▸ **Texte fourni**:
+--
Oracle accusé d'avoir menti sur ses résultats cloud

Ventes forcées, menaces d'audit, rabais sur les contrats de support. Un fonds de pension, un commercial d'Oracle et un ex de l'éditeur expliquent comment les ventes cloud d'Oracle n'en seraient pas vraiment. Une situation que la direction d'Oracle n'aurait réalisée que récemment. Trop tard pour éviter une « Class Action » d'actionnaires.

Orages d'été dans le cloud d'Oracle. Les pratiques commerciales du numéro 1 des bases de données et du spécialiste des applications métier viennent de connaitre deux gros coups de publicité dont l'éditeur se serait bien passé. Ces pratiques auraient gonflé artificiellement les ventes de cloud d'Oracle.

La direction s'en serait rendue compte, ce qui expliquerait pourquoi elle a décidé de ne plus communiquer ces résultats cloud.

La première révélation - ou confirmation ? - vient d'un commercial d'Oracle qui travaille depuis plusieurs années pour l'éditeur qui s'est livré à Business Insider. Ses propos sont confirmés par Craig Guarente, CEO de Palisade, ex-d'Oracle spécialiste aujourd'hui de la négociation des licences.

En résumé : le changement dans la communication financière d'Oracle cache que tous les revenus cloud ne sont, en fait, pas réellement du cloud.

Des frais de support qui se transforment en crédit cloud

Comment réussir ce tour de passe passe ? Tout simplement en incluant des crédits cloud dans le contrat d'un client, même si celui-ci ne voulait pas de cloud.

Le principe est le suivant : un client obtient un rabais sur les produits qu'il veut (HCM, ERP, SGBD, etc.), si en contrepartie il accepte d'acheter des produits cloud qu'il ne voulait pas (HCM en mode SaaS, crédit PaaS, etc.).
+--
▸ **Informations affichées**:

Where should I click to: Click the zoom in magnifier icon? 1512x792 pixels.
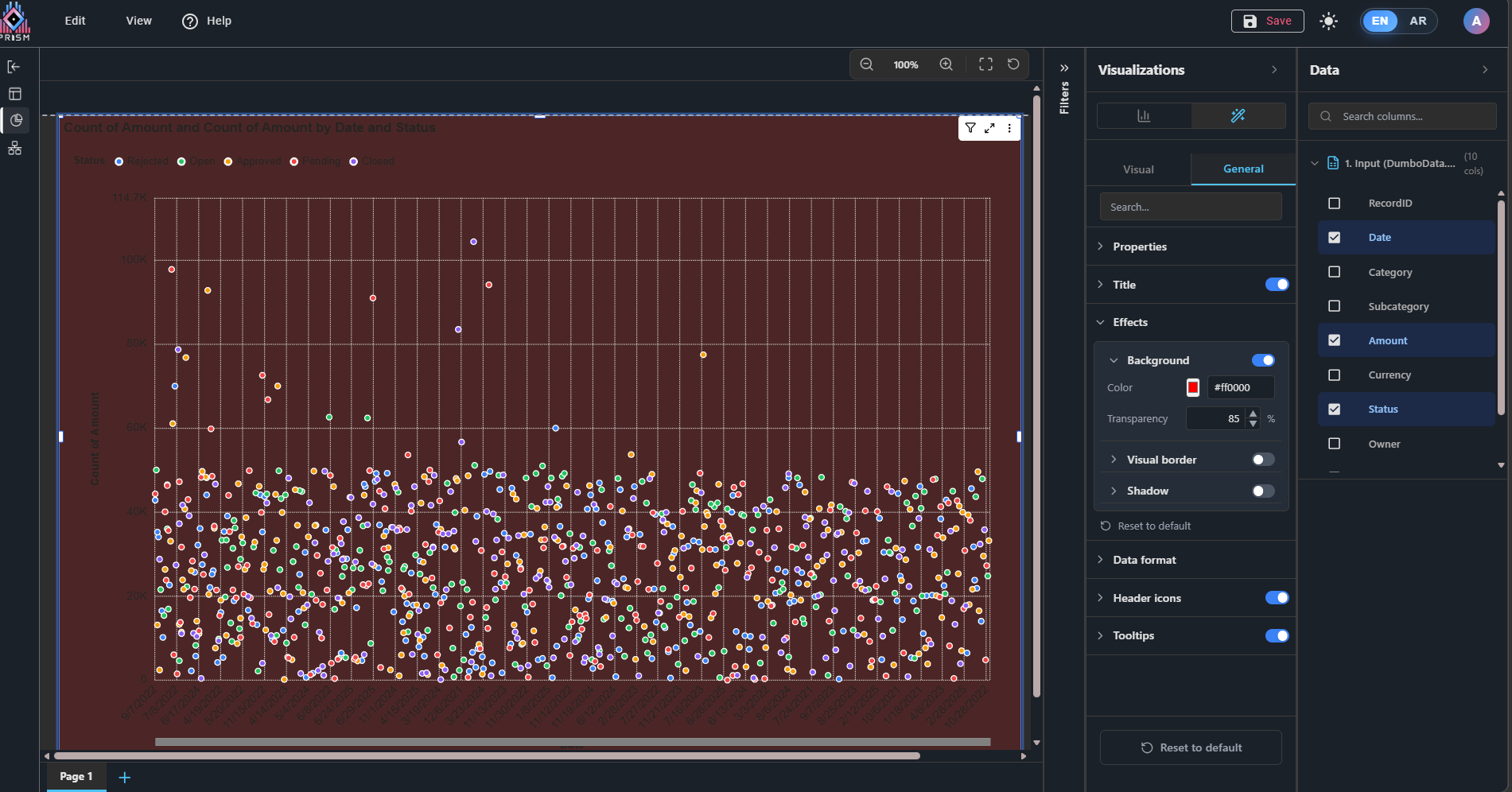pos(946,64)
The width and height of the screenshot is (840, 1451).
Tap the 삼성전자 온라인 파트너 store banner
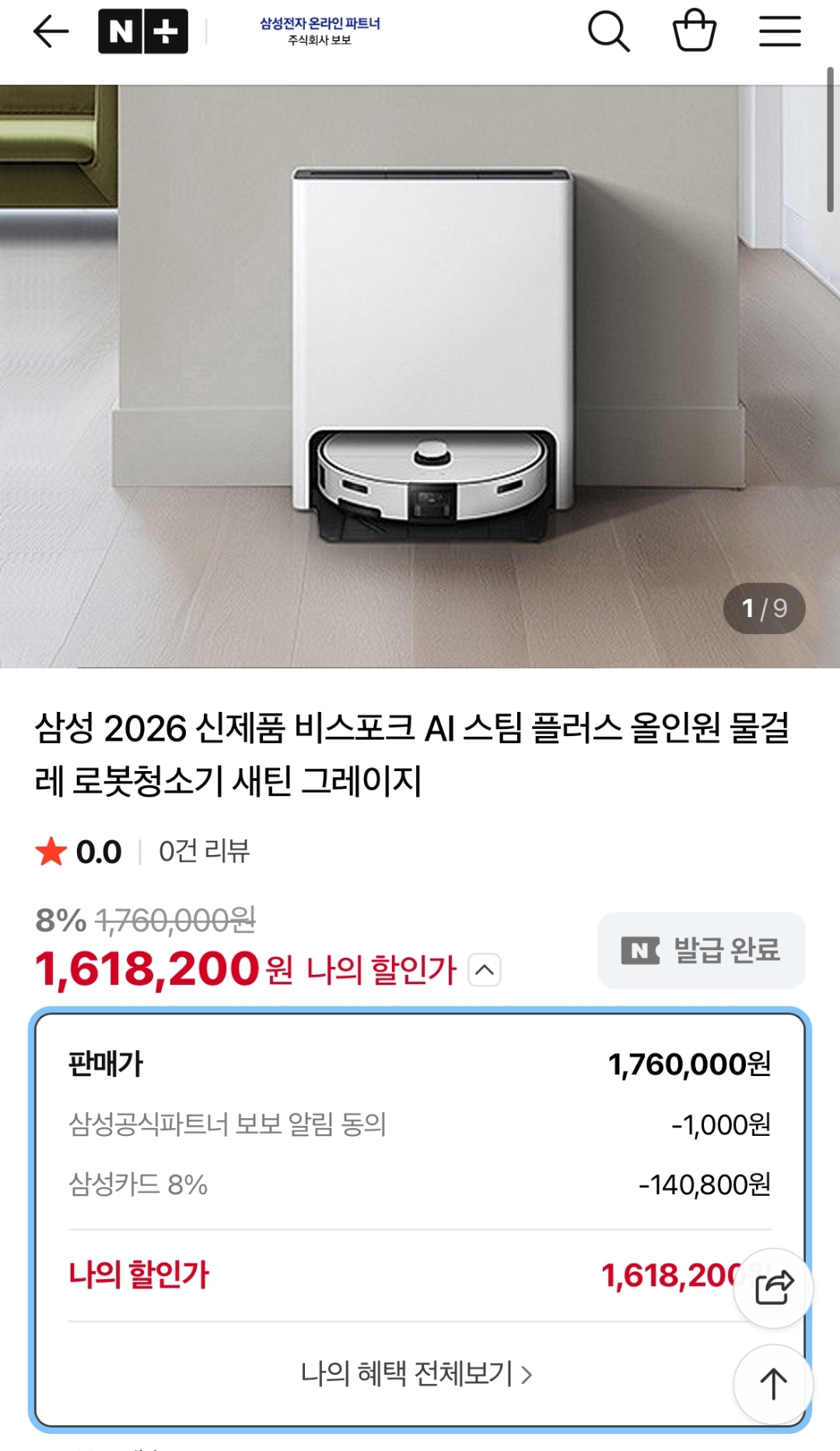(x=320, y=31)
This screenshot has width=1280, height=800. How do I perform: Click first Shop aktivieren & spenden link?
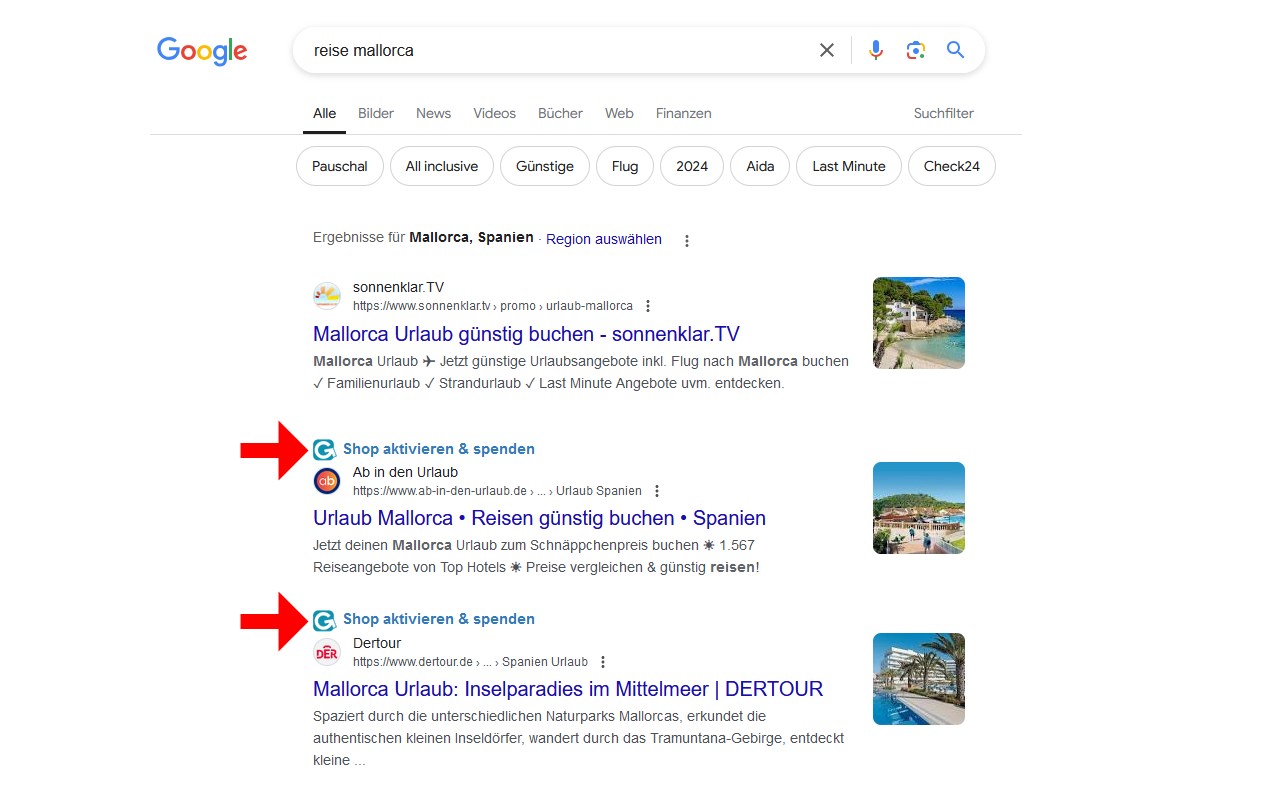438,449
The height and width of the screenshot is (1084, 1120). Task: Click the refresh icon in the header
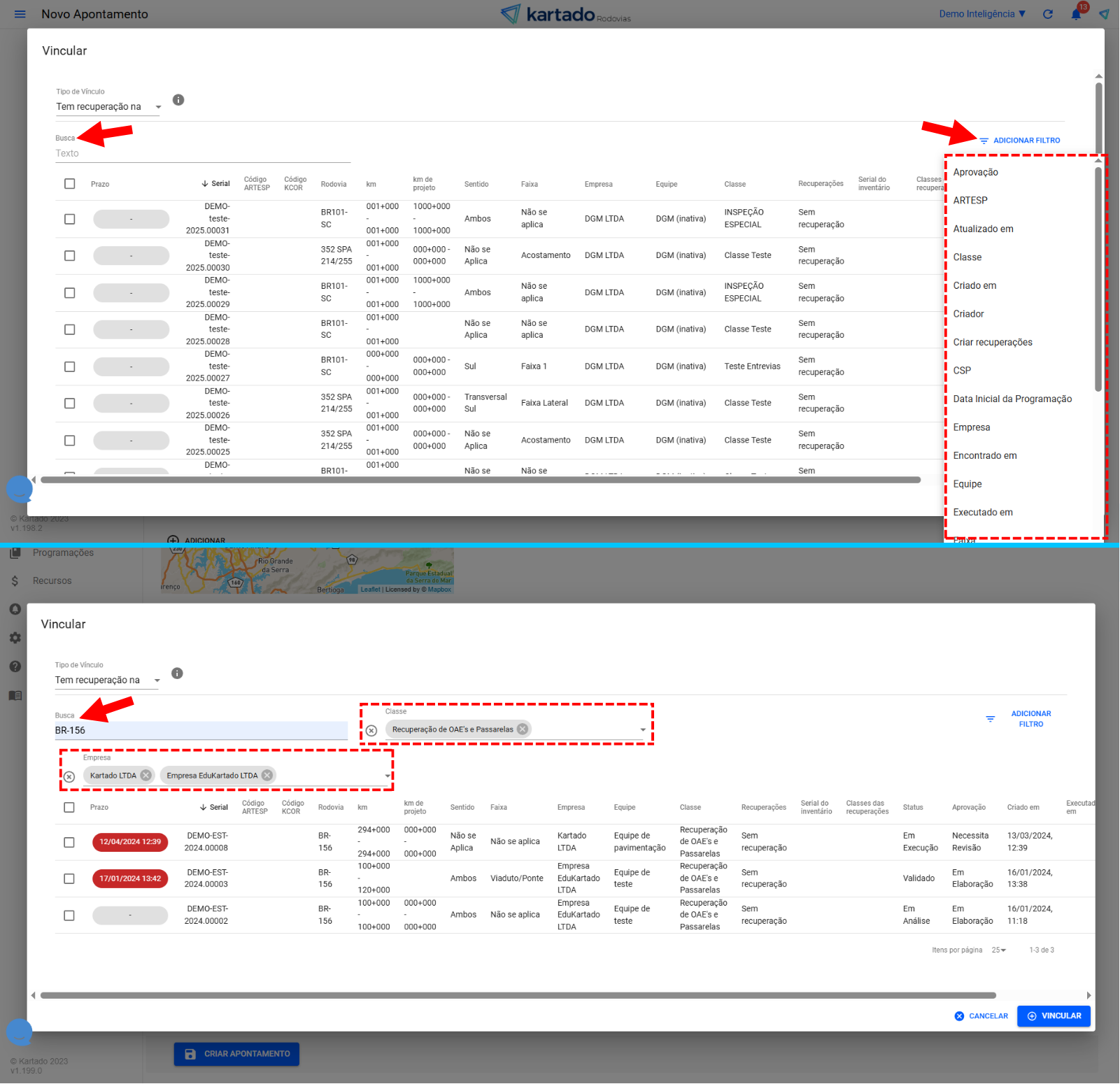tap(1047, 14)
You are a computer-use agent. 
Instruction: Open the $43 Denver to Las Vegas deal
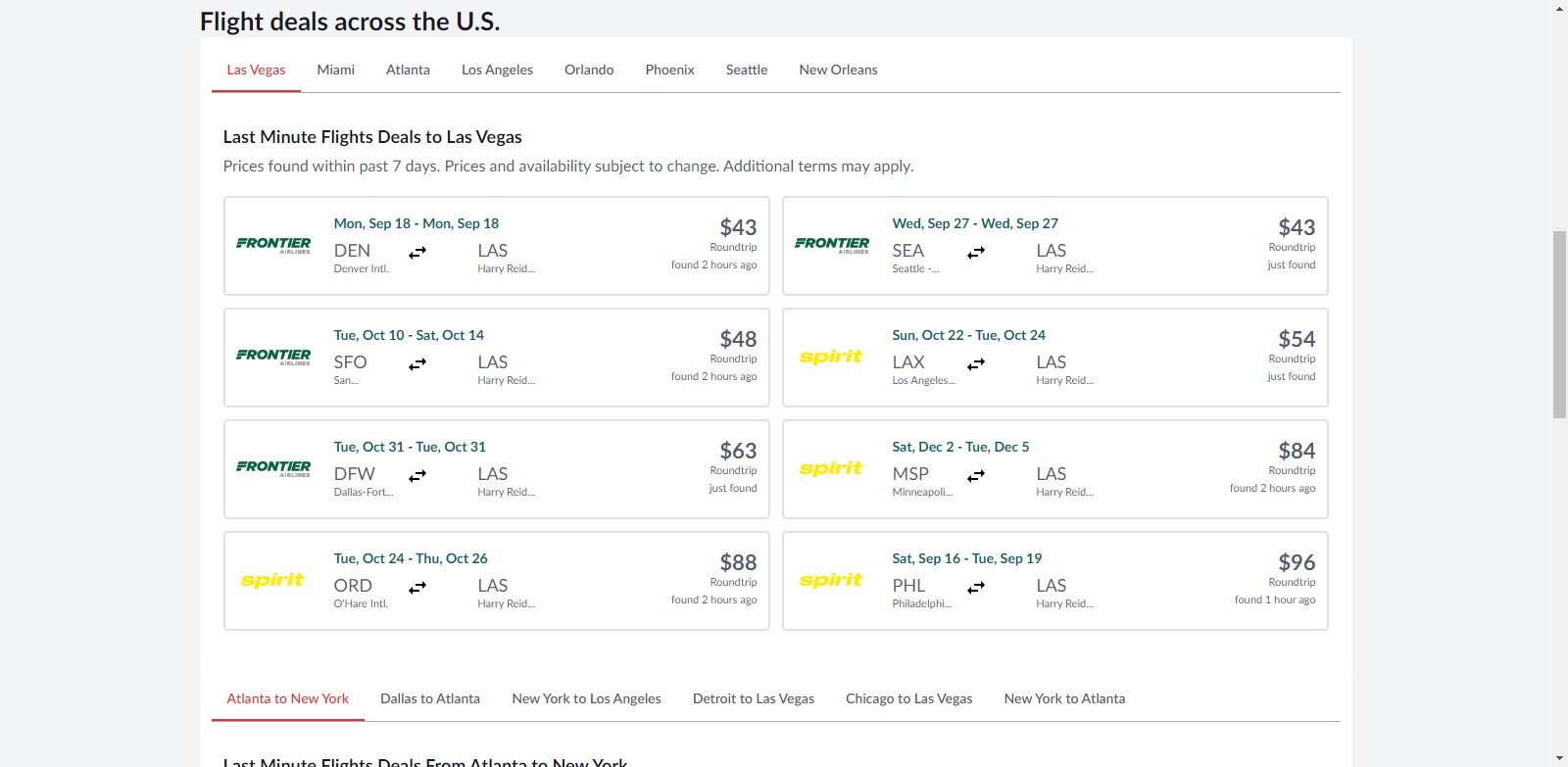pyautogui.click(x=738, y=227)
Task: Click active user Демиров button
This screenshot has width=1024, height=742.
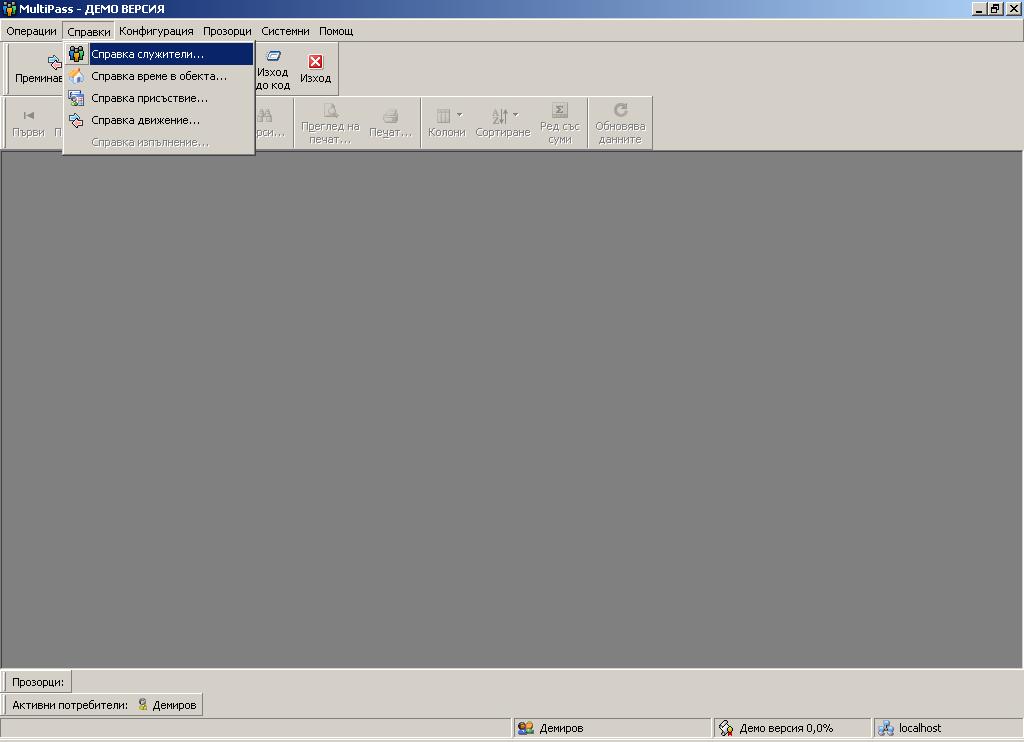Action: coord(167,705)
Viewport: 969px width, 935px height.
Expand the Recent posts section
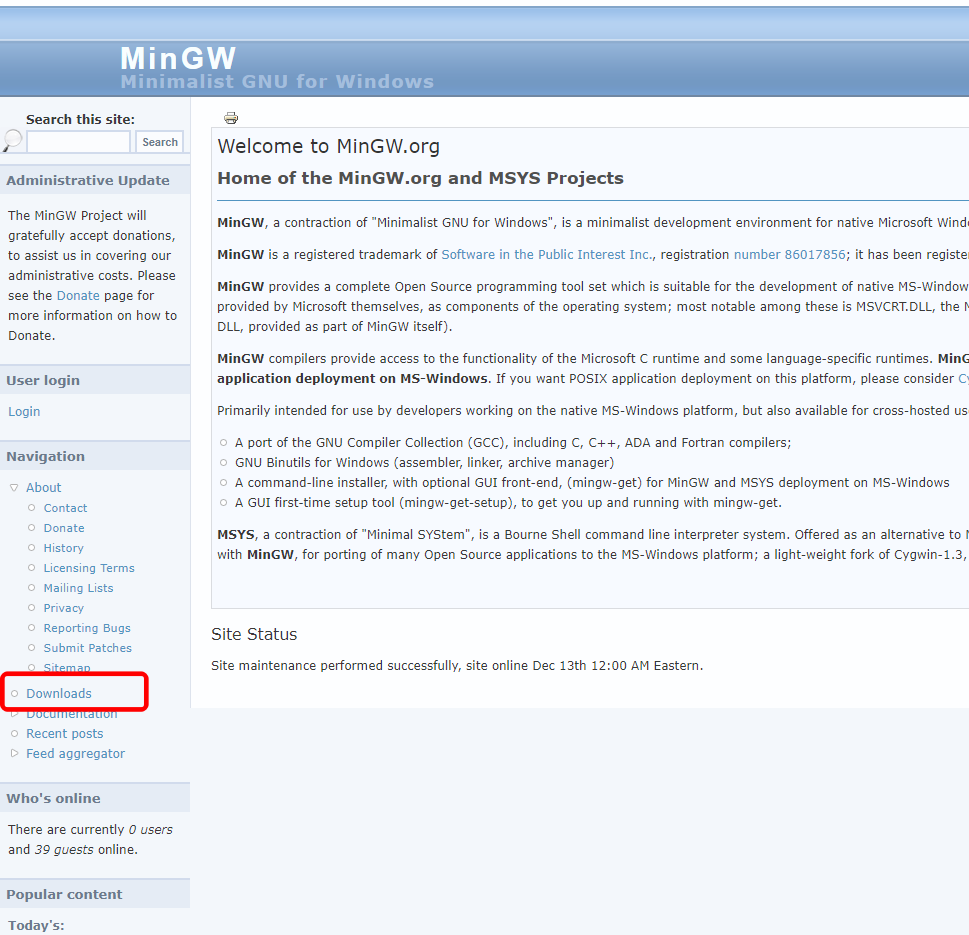pos(64,733)
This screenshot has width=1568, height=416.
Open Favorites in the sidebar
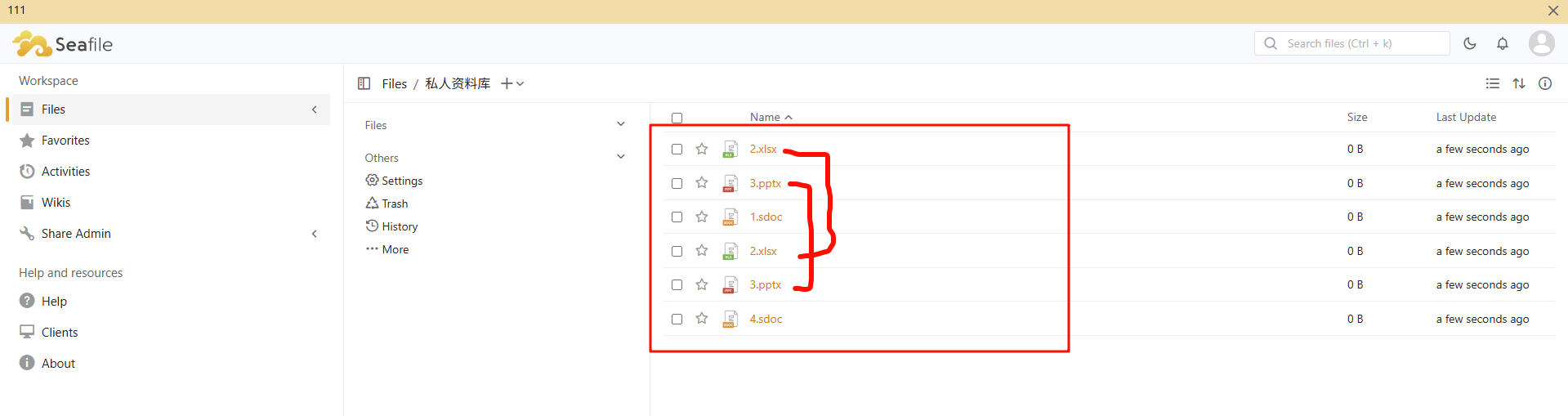[x=65, y=141]
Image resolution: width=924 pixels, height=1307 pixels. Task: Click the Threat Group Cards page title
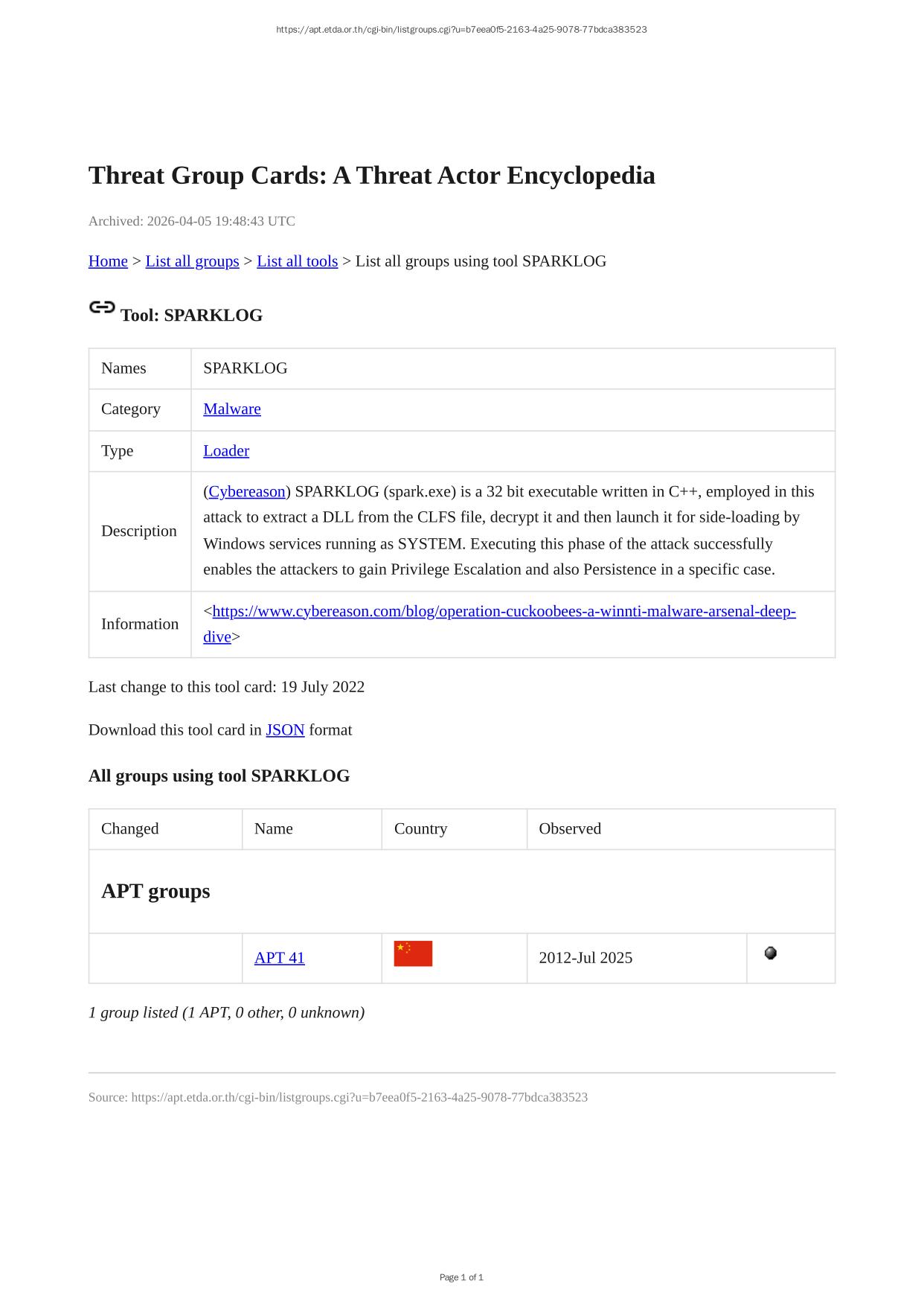click(x=372, y=176)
+--
▸ **Exercice A**: Reproduisez mot pour mot le passage du texte sur Oracle qui va de « La direction s'en » à « pas de cloud. ».
▸ **Exercice B**: Transformez en liste le paragraphe du texte sur Oracle qui commence par « Le principe est le suivant », en gardant ses faits principaux.
On peut se passer des enregistrements.

▸ **Réponse complète A**:
La direction s'en serait rendue compte, ce qui expliquerait pourquoi elle a décidé de ne plus communiquer ces résultats cloud.

La première révélation - ou confirmation ? - vient d'un commercial d'Oracle qui travaille depuis plusieurs années pour l'éditeur qui s'est livré à Business Insider. Ses propos sont confirmés par Craig Guarente, CEO de Palisade, ex-d'Oracle spécialiste aujourd'hui de la négociation des licences.

En résumé : le changement dans la communication financière d'Oracle cache que tous les revenus cloud ne sont, en fait, pas réellement du cloud.

Des frais de support qui se transforment en crédit cloud

Comment réussir ce tour de passe passe ? Tout simplement en incluant des crédits cloud dans le contrat d'un client, même si celui-ci ne voulait pas de cloud.

▸ **Réponse complète B**:
- Le client obtient un rabais sur les produits qu'il veut (HCM, ERP, SGBD, etc.).
- En échange, il accepte d'acheter des produits cloud qu'il ne voulait pas (HCM en mode SaaS, crédit PaaS, etc.).